For a while, I’ve been working on a project that uses GitLab Runner with Docker as its executor. Since runners are hosted on CentOS 7, everything made sense—until we started looking at moving it to CentOS 8, and our world exploded.
The first thing we were thinking was, since Podman is a drop-in replacement, this should be easy (you can imagine the veracity of that statement yourselves). The truth was, Podman didn’t have the API that GitLab Runner used to manage the containers, so even if we could do everything manually, we weren’t there yet.
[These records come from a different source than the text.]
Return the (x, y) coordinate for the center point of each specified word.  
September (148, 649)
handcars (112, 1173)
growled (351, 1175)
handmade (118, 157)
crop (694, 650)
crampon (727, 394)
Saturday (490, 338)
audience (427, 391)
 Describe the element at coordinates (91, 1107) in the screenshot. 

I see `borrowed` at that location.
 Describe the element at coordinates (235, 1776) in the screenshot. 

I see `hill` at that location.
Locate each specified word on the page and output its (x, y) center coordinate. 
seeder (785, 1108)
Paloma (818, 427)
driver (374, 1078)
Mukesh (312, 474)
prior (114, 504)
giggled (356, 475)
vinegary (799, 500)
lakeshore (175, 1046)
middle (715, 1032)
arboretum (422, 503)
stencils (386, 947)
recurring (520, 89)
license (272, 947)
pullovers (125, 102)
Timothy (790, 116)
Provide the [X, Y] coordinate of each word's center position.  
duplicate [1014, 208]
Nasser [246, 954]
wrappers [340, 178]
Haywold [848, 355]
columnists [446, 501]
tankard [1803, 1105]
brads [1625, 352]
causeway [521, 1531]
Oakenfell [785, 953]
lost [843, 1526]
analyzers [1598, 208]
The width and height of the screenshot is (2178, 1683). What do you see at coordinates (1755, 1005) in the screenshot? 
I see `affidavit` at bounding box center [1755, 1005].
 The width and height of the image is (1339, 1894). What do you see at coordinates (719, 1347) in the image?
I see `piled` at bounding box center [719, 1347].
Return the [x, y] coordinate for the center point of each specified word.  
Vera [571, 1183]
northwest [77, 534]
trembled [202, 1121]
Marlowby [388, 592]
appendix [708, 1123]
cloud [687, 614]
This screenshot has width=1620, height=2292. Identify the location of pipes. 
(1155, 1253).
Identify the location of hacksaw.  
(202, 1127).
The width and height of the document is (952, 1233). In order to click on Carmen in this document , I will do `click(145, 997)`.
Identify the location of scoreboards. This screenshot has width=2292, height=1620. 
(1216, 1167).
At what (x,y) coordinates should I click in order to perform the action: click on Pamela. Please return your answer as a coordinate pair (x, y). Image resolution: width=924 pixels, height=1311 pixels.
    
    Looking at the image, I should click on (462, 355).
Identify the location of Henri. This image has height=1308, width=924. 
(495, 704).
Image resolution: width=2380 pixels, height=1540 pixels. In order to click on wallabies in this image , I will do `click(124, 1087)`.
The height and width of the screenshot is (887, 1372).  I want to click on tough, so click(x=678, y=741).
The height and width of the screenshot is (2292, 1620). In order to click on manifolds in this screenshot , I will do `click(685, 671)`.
OK, back to the drawing board, how about we file a GitLab issue for GitLab Runner to implement Podman as an executor? It turns out that the issue already existed. The paraphrased answer was, "we’re not taking any new executors, but if you write it yourself, we can see if we can take it." My knowledge of the internals of GitLab Runner is worse than my German, and all I can say is "Danke," not even the whole word.
Don't try this at home
This "simple" migration was being anything but, so as a last resort, we thought, there must be a way to install Docker in CentOS8. Well, you can read some "tutorials" that do it, but they make you want to claw your eyes out, so that wasn’t an option. (Seriously, don’t try this at home).
[ You might also like: Improved systemd integration with Podman 2.0 ]
Some time went by, and we temporarily moved to another project that was more urgent. Even though we wanted to move everything to CentOS 8, there was no hurry.
But then a few months ago, we found a post saying that Podman was implementing a Docker compatible REST API. It felt like they were reading our minds; this is exactly what we needed. This should be easy now. (You see where I’m going with this, right?)
We started testing again when Podman 2.0 was released, all happy and optimistic. GitLab Runner was connecting to the socket but failing to create volumes. Then we read the release notes more carefully, and they said that the endpoint for volumes was not implemented yet, but it was in the main tree (soon to be 2.1). So we still had a chance.
A hacky backport
A few days went by; we made a hacky backport of the volumes endpoint to 2.0 and tried the main branch too, but it all was failing, and we had no idea why.
Luckily, Podman 2.1 was released pretty quickly, and we were back on track. We started again, but this time, we took a different approach. After commenting a little bit on the corresponding Podman issue, we started hanging out in #podman on IRC and asking questions about this problem. We got a few answers from the devs, and that’s when things became interesting!
We set up a test repo in GitLab, registered a bunch of runners, and started tackling every problem, one by one. We also set up a Docker instance to use as a baseline but monitored all its communication with GitLab Runner using socat—that way, we could see exactly what was going on and what we needed to match.
We started with an issue where the job seemed to work, but it actually wasn’t doing anything; worst of all, it wasn’t logging anything, so the guys had to fix the logs first and then go back to the main issue. With that out of the way, there was another issue with /dev entries, which was solved too. After a few days of testing, things were starting to look really good; we could run easy one-liners without much trouble. So we thought we were done, but we actually still had a little ways to go.
When we moved to longer running jobs, they were being cut in the middle due to an issue in the idle connection tracking. Fixing that led to another issue with Podman never closing, but the Podman maintainers addressed both of these issues.
Bug for bug
However, there was one issue that had been bugging us from the beginning—it caused us to have to remove the volumes before every run. The thing that nobody tells you about compatibility is that sometimes, to achieve this, you have to be bug-for-bug compatible. Docker has an issue filed over five years ago about the fact that when you ask to create a volume that already exists, it will return "all good" and act like nothing ever happened. Podman, on the other hand, was returning the correct error message (emphasis on "was" because now it acts the same way as Docker does, at least in the compat mode. Bug-for-bug, right?)
With those major issues out of the way, some minor things appeared, but everything was running smoothly, at least as far as we could test.
[ The API owner's manual: 7 best practices of effective API programs ]
So, how are things now? Well, all of the issues that we ran into with Podman all now have fixes in the main branch, and if all goes well, they will be part of the upcoming release of Podman 2.2. That will mark the first Podman release that can run with GitLab Runner right out of the box, without it even knowing that it is talking to Podman. That’s a really major milestone for us.